Rav ‘Haïm Friedlander (Sifté ‘Haïm, Moadim II, pp. 290, 309) souligne que l’essentiel de la « déclaration » est de « vivre » les choses à nouveau. Il ne s’agit pas d’une simple « récitation ». Le but est de déraciner du cœur la moindre trace de « Co’hi veotsèm yadi », (Ma force et la puissance de ma main). Après tous ses efforts pour produire la récolte de son champ, l’homme est naturellement enclin à voir là le résultat de son labeur personnel : « J’ai fait, j’ai travaillé, je vois les fruits … ». Pour réparer cette tendance, il faut toute la Mitsva des Bicourim avec sa déclaration pour amener la soumission totale à Hachem. 

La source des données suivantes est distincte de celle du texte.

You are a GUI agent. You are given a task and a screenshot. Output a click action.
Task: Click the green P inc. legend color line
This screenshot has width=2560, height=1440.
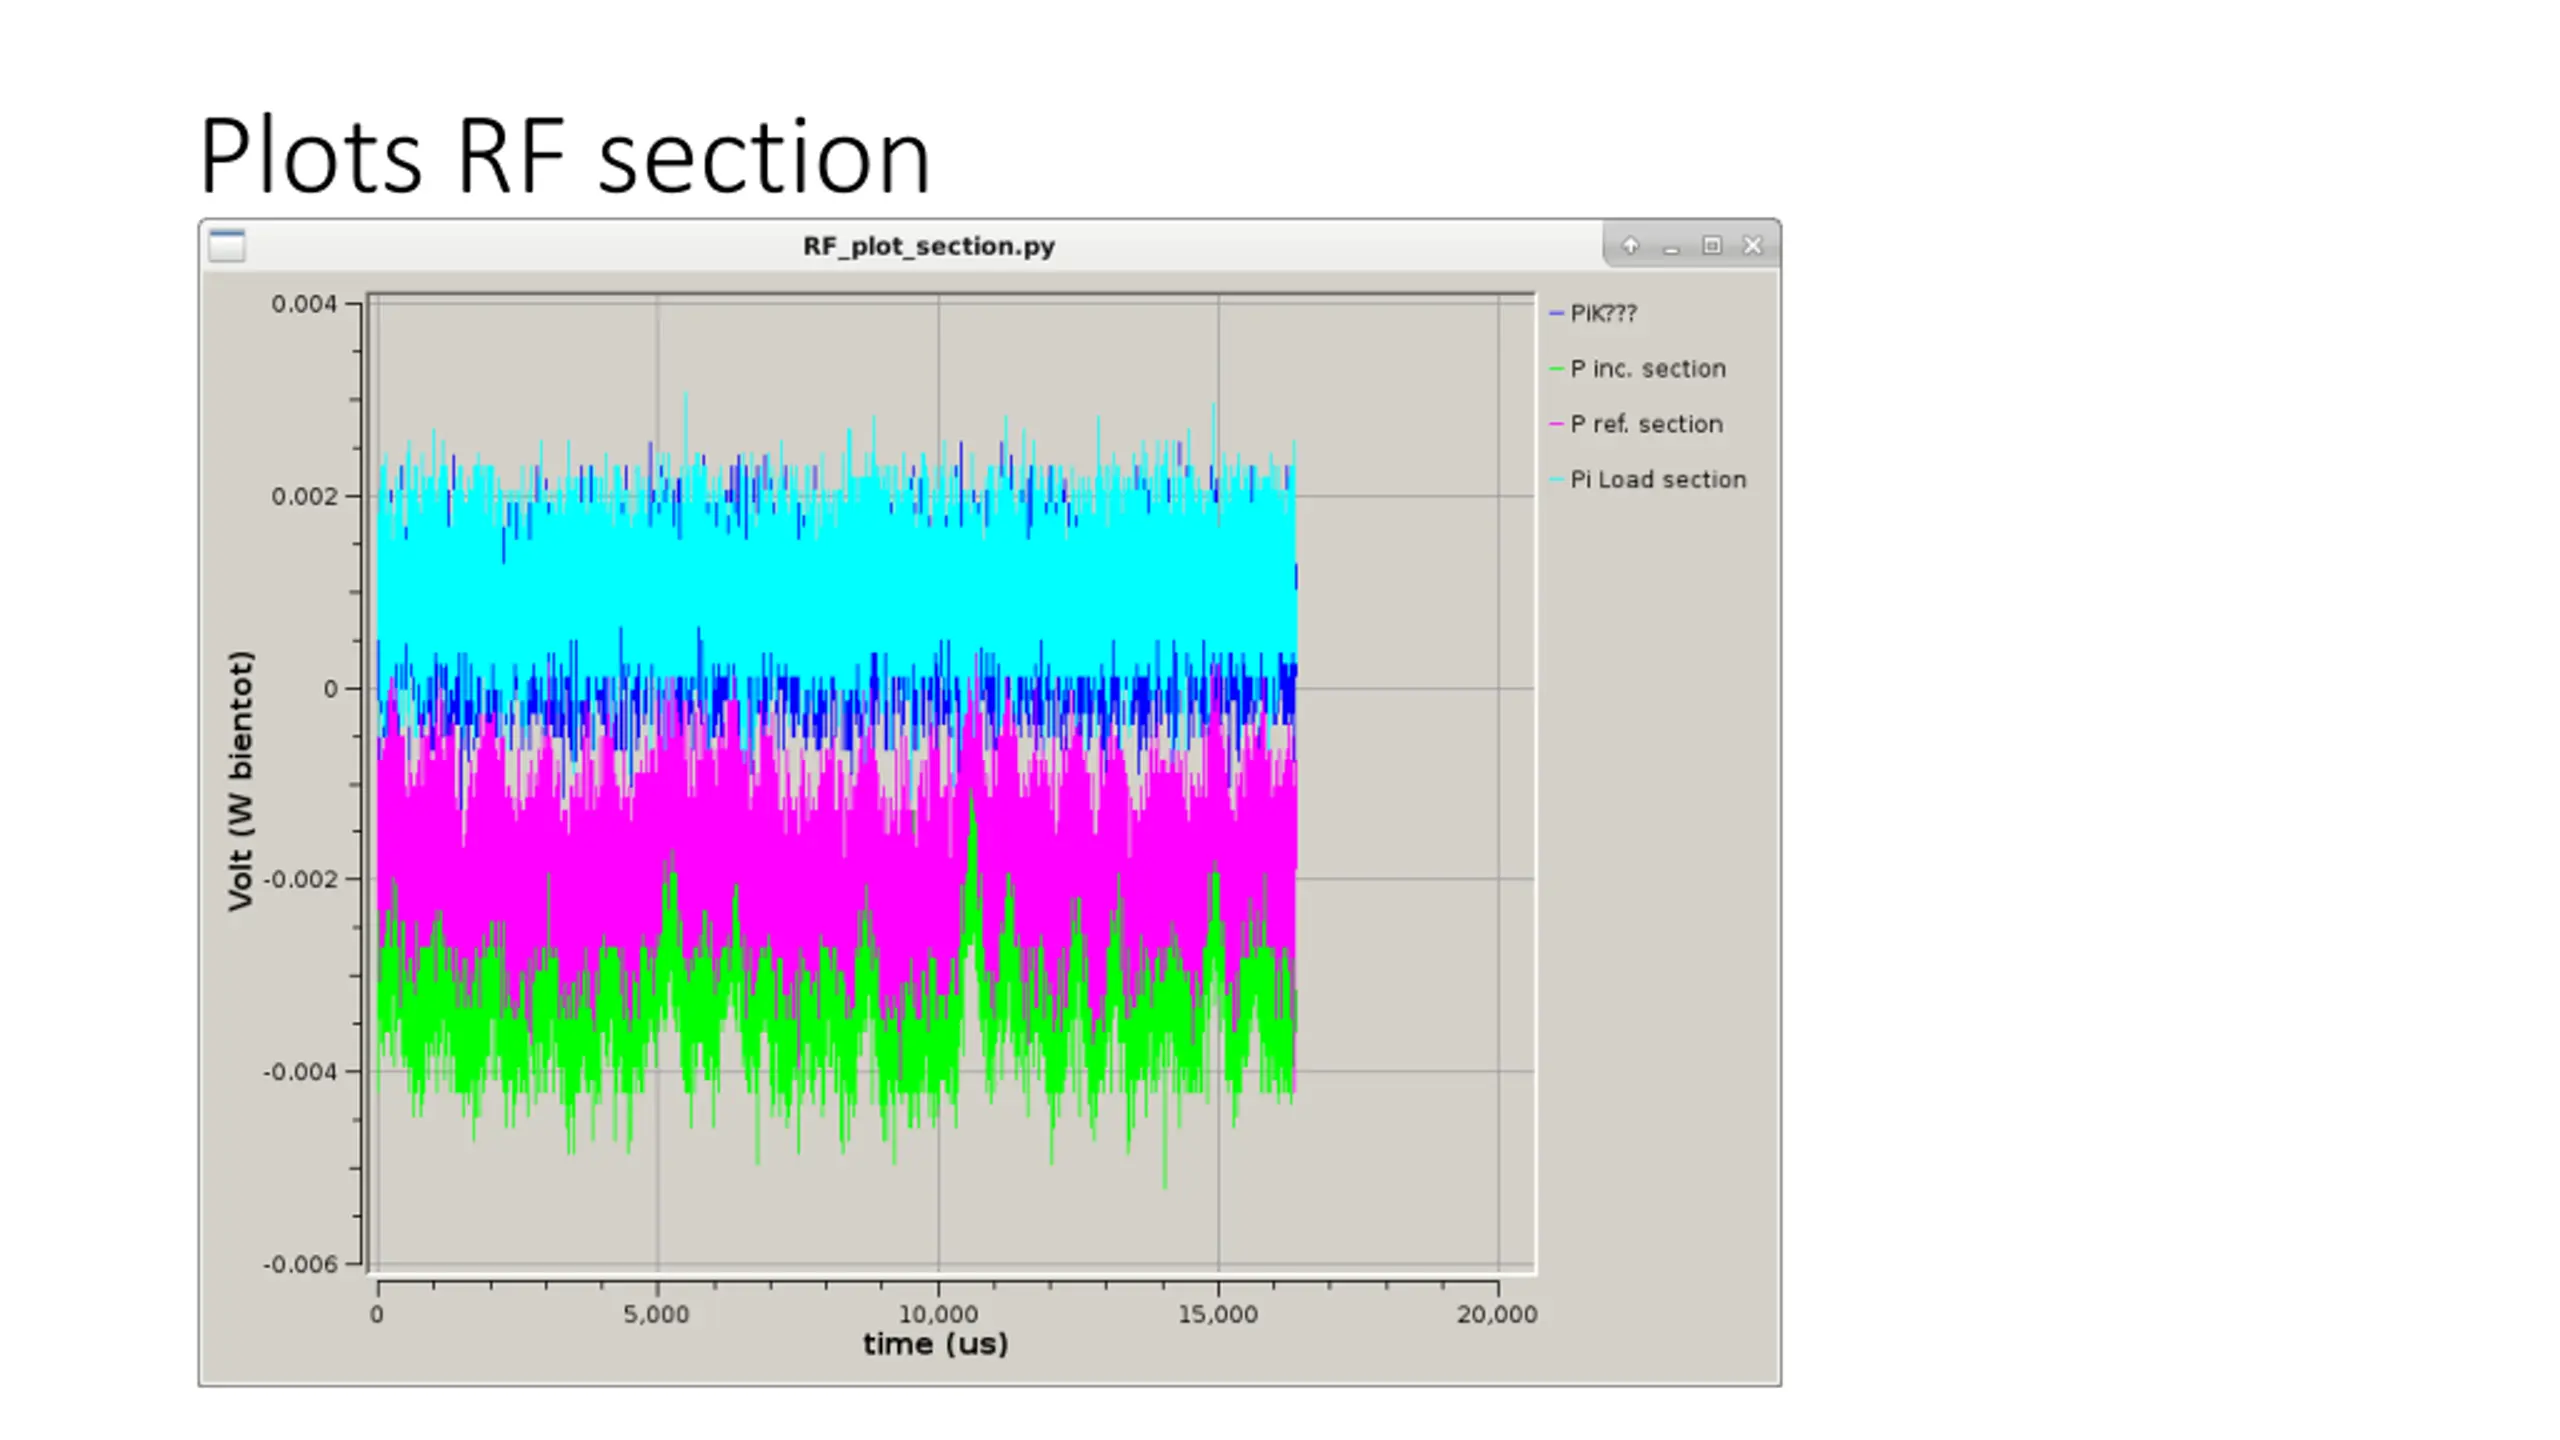coord(1556,369)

Il ressort de là que ce n’est pas seulement dans les « grands moments » comme le soir de Pessa’h, où nous sommes appelés à nous voir comme si nous étions nous-mêmes sortis d’Egypte, comme nous le disons dans la Hagada. Mais au moment de notre « petite » réussite personnelle, dans la récolte du fruit de notre labeur d’une année, nous devonsrattacher ce gain à la Présence de Hachem, non seulement dans notre existence individuelle, mais encore tout au long de l’Histoire collective du Peuple d’Israël, qui est l’Histoire globale de la Création. 

Il n’y a pas de « petits » moments dans la vie d’un Juif !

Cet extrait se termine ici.